▸ Text section
--
Thursday, August 15, 2013

Feel like (not talking about) makin' love

2 Samuel 15:30-31 (NIV)

But David continued up the Mount of Olives, weeping as he went; his head was covered and he was barefoot. All the people with him covered their heads too and were weeping as they went up. Now David had been told, “Ahithophel is among the conspirators with Absalom.” So David prayed, “Lord, turn Ahithophel’s counsel into foolishness.”
We had a brief moment of parental crisis a few weeks ago at the chiropractor’s office, and I was reminded of the fleeting fear tonight. There’s a wall-mounted monitor running a slideshow on a loop. Each slide either touts the benefit of chiropractic care or the potential downfalls of conventional medicine, or more specifically the culture of using pharmaceutical products to treat everything vaccines don’t present. That debate is a matter for another forum, but it’s relevant to the story.
--
Extracted records
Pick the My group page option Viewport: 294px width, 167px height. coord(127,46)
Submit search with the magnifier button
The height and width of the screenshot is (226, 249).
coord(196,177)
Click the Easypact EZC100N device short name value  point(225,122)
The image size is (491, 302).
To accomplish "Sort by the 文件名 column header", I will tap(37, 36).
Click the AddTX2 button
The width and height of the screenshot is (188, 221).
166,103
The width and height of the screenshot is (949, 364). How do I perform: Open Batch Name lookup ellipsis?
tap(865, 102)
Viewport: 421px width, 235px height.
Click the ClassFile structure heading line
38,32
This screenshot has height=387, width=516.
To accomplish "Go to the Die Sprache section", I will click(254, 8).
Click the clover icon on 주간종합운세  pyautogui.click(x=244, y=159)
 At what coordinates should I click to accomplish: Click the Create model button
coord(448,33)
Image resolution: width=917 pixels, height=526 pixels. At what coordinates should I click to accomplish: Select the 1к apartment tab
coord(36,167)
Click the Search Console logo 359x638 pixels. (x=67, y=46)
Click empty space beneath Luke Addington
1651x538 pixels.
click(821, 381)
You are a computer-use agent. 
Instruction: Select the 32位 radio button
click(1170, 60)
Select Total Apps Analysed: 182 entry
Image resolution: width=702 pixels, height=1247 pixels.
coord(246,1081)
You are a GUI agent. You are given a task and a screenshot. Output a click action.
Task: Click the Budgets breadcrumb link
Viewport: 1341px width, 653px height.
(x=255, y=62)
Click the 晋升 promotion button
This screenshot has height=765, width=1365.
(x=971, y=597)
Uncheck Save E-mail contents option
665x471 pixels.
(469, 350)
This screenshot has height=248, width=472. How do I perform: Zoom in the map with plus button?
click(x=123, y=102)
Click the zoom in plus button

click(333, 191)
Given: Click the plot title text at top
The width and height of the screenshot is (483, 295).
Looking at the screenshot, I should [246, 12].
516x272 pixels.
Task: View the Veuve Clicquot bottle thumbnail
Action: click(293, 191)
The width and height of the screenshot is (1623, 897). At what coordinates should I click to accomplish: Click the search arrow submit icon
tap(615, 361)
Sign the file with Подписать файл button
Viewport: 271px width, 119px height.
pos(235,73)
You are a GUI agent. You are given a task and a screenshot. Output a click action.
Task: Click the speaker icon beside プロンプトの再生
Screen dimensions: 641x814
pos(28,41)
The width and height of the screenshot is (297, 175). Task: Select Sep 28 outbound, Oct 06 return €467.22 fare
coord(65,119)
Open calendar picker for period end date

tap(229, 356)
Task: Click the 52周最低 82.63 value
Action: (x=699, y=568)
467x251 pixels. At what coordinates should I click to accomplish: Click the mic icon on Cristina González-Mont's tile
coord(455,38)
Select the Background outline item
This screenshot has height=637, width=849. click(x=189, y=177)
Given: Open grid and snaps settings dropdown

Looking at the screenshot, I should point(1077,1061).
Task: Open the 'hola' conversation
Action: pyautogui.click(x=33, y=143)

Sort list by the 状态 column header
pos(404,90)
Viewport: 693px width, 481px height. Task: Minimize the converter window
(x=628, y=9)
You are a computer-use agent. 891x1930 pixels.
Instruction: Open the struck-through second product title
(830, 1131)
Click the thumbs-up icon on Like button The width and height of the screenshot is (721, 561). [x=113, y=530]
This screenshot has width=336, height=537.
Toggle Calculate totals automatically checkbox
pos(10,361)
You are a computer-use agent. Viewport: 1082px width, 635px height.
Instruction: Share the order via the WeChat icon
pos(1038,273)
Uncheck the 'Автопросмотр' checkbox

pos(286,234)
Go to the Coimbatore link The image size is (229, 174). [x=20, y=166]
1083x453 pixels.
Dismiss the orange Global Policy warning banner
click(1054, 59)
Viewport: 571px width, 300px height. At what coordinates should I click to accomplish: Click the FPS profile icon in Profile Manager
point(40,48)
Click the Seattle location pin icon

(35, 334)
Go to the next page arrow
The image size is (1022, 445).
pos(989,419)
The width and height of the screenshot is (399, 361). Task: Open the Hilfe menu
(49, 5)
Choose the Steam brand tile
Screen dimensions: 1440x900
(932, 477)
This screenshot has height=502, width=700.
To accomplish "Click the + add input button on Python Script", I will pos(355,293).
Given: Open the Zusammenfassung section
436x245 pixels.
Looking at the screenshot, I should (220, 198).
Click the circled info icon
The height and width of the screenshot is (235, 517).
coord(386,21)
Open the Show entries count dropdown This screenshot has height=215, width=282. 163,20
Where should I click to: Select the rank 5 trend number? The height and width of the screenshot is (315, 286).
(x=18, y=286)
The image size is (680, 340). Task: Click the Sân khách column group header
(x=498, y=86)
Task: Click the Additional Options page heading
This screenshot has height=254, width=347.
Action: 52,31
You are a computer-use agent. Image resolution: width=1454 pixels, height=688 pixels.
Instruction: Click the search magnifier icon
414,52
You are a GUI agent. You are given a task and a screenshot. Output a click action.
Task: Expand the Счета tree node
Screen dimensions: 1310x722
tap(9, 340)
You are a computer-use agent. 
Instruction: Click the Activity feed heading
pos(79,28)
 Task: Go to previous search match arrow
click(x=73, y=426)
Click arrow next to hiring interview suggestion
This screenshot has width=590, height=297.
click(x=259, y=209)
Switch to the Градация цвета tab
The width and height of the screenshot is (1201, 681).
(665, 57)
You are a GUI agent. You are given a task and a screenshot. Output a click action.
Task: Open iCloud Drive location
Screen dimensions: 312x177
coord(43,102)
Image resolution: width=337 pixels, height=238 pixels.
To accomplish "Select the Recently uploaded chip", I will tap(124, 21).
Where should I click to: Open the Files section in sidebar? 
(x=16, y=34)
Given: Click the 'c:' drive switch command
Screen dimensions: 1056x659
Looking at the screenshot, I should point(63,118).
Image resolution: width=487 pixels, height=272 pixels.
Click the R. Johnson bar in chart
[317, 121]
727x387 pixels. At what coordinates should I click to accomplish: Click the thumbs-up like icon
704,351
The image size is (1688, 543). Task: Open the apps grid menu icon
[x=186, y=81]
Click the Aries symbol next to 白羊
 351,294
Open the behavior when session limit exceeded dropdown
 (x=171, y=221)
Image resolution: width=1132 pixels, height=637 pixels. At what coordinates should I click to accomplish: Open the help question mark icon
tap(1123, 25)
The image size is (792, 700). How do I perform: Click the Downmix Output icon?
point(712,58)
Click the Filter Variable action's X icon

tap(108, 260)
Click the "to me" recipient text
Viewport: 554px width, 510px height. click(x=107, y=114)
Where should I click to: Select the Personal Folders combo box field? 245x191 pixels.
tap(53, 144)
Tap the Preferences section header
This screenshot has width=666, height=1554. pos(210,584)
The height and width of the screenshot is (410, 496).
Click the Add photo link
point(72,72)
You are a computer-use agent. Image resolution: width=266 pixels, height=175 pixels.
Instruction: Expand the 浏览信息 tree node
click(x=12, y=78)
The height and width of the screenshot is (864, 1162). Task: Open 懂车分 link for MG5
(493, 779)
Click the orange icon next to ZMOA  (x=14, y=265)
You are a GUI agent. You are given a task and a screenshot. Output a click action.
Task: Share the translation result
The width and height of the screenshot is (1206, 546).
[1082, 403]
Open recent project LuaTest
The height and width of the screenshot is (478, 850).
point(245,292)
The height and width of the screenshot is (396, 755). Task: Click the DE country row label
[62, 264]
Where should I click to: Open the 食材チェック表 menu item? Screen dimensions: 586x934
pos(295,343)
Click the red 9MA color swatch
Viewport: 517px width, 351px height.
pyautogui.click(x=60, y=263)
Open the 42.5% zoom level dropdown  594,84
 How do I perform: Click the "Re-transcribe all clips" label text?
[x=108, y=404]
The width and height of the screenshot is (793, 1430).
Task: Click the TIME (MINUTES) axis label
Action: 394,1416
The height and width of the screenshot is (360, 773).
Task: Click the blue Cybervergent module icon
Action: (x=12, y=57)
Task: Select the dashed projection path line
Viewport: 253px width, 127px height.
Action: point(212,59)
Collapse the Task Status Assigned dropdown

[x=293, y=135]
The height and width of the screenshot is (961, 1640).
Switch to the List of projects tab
--
▸ Instructions
#1 Answer these questions about the blog post.
(a) Which Bible passage, including its translation, does the blog post quote?
(b) In the quoted passage, who had David been told was among the conspirators with Absalom?
(c) What does the wall-mounted monitor at the chiropractor's office run?
#2 Write a continuation of the blog post about the chiropractor's office, starting after its final sentence.

▸ Numbered answers
#1
(a) 2 Samuel 15:30-31 (NIV)
(b) Ahithophel
(c) A slideshow on a loop

#2
This month, among the cycle of slides are a series of several listing the number of reasons for which people turn to a drug: to have a baby, to avoid having a baby, to stay awake, to go to sleep, to lose weight, to mask a nagging pain. Kristie and I paid passing attention to each slide, preferring instead to speak to each other. And then came the slide that portrayed an embarrassed man and a frustrated woman. It was on the screen for five or ten seconds, long enough for Jack to say, “I don’t get it — how can a drug help make love?”

One of the benefits of being in a relationship with the same person for 15 years is the ability to know the look on their face without actually turning to see them. After the typical means of nonverbal communication, I quickly decided to offer a complete non-answer: “It’s kind of complicated, Jack.” And fortunately, that was all I needed to say. Happily, the slide changed, Jack lost interest in the discussion and Kristie and I were left to reminisce on how much easier was before he learned to read.

Some day we’re going to have to explain these things to him and his brothers. If Max were the oldest, and had seen his mom be pregnant three times, I’m sure we’d have had at least one discussion by now. Some folks advise you start the talks around age eight or nine, and the logic I’ve heard behind that reasoning is sound, but it hasn’t felt right for us.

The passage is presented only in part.